Stacey Brodak, Chesapeake corporate development director, said the company stopped working on the wells earlier this year - prior to the department's Dec. 7 order - as workers sought to fix the pad.

"The complex design and extensive earth-moving work necessary to restore the Baker pad slips are expected to take several months or longer," said Brodak. "We continue to work diligently at the site to remove mud and debris from slips, and continue to work closely with the appropriate regulatory agencies involved."

Records show the DEP originally cited Chesapeake for "pollution of the waters of the state" at the Baker site in February. Additional citations for, among others, creating an "imminent danger," at the site came in October. These citations preceded those from earlier this month for similar problems.

"There are a number of issues with this whole pad," added Cosco.
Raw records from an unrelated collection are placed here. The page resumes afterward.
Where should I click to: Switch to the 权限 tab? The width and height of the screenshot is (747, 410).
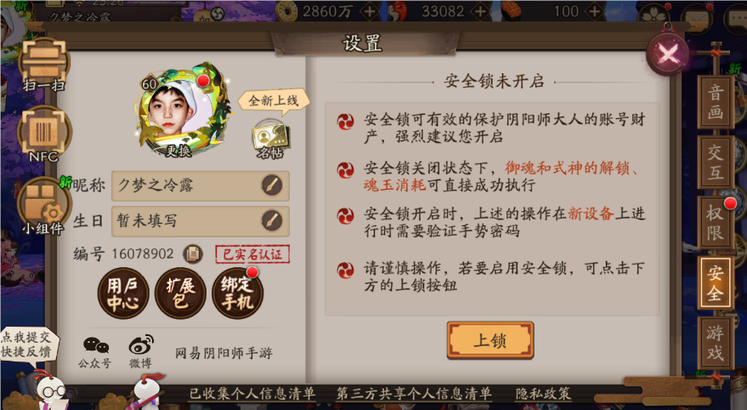click(715, 223)

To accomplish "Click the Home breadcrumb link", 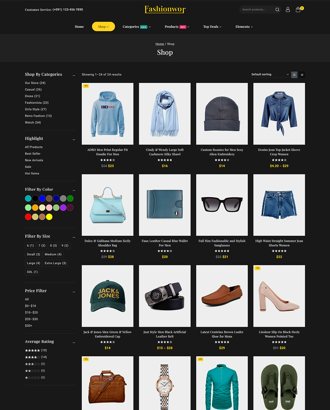I will (160, 44).
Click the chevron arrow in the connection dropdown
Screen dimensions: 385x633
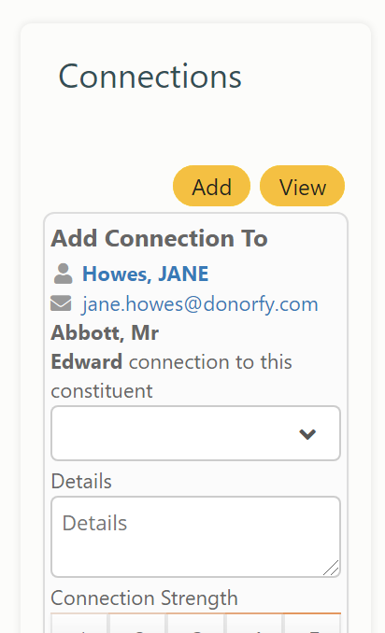point(307,434)
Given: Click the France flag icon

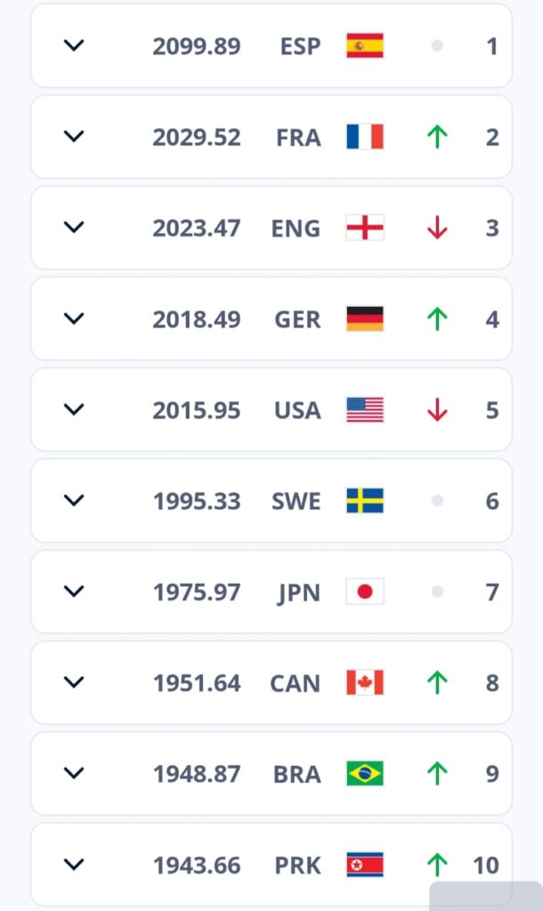Looking at the screenshot, I should point(365,137).
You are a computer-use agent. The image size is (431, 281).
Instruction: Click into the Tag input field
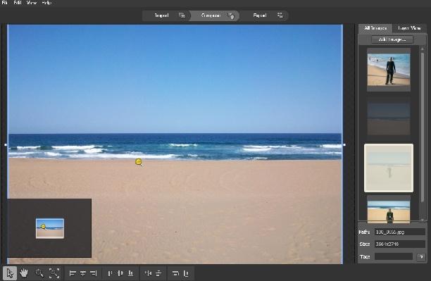pos(394,256)
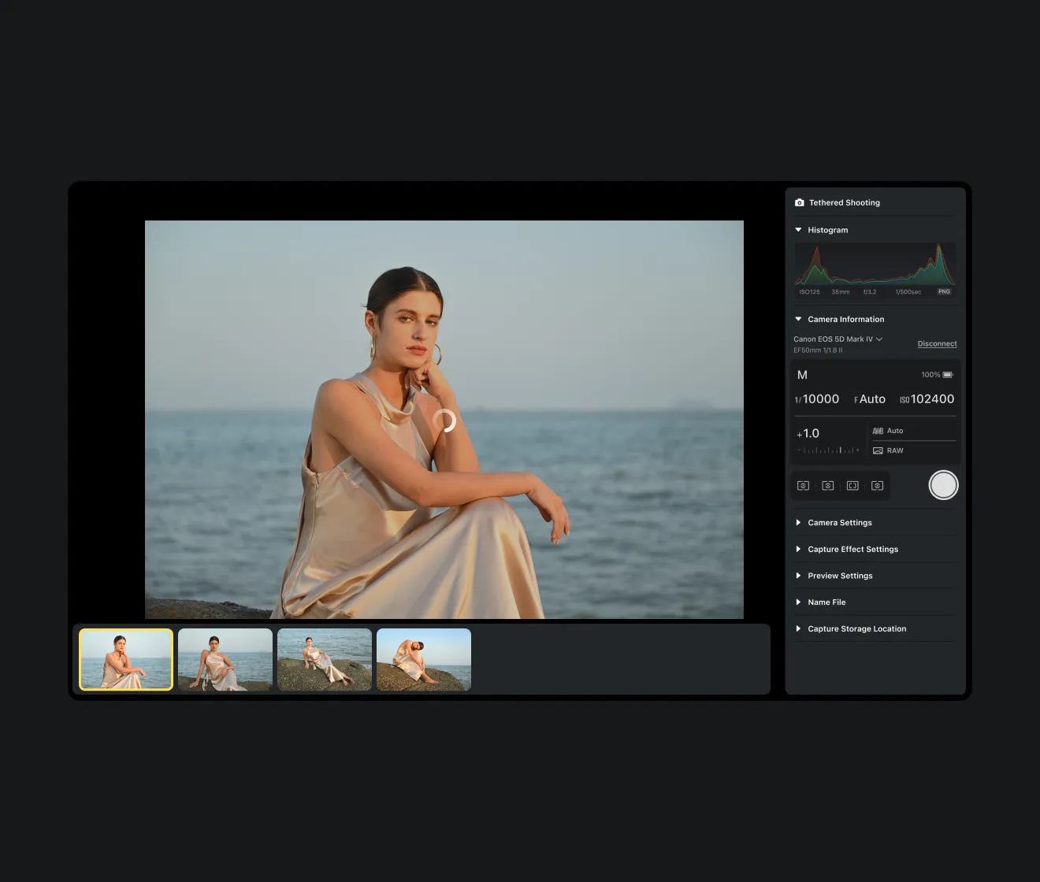Viewport: 1040px width, 882px height.
Task: Click the AWB white balance icon
Action: tap(878, 431)
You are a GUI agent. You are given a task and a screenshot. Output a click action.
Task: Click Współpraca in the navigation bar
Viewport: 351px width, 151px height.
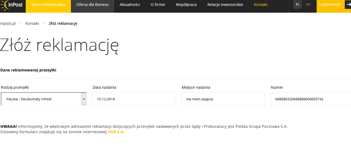point(186,5)
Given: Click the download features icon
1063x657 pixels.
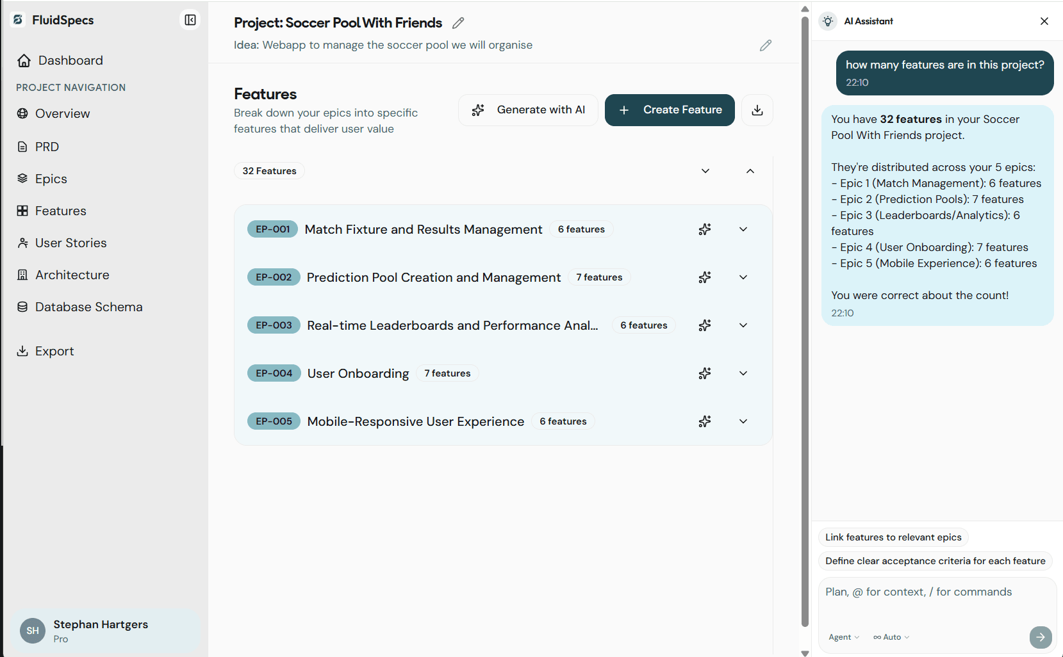Looking at the screenshot, I should (757, 110).
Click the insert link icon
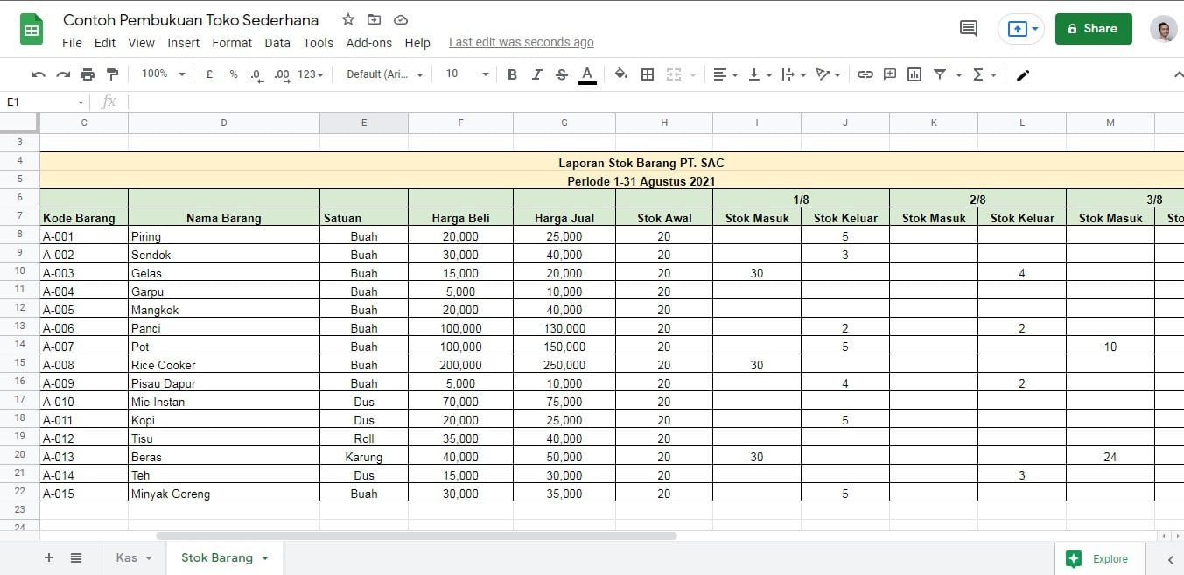 (x=865, y=74)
The department believes it will take Chesapeake a year to correct the problems before the company can resume drilling, she said.

"We recognize there are weather issues this time of year, but we are requiring them to give us weekly updates," she added.

Brodak previously said Chesapeake is working "around the clock to reinforce and restore the Ray Baker site in a safe and environmentally responsible manner."

In order to resume operations at the pad, the department is requiring Chesapeake to:

-- Properly secure all well heads and install protective cages around them.

-- Remove the sediment and debris from the road and unnamed stream.

-- Reclaim all affected areas to ensure a stable slope.

-- Install erosion and sediment control devices.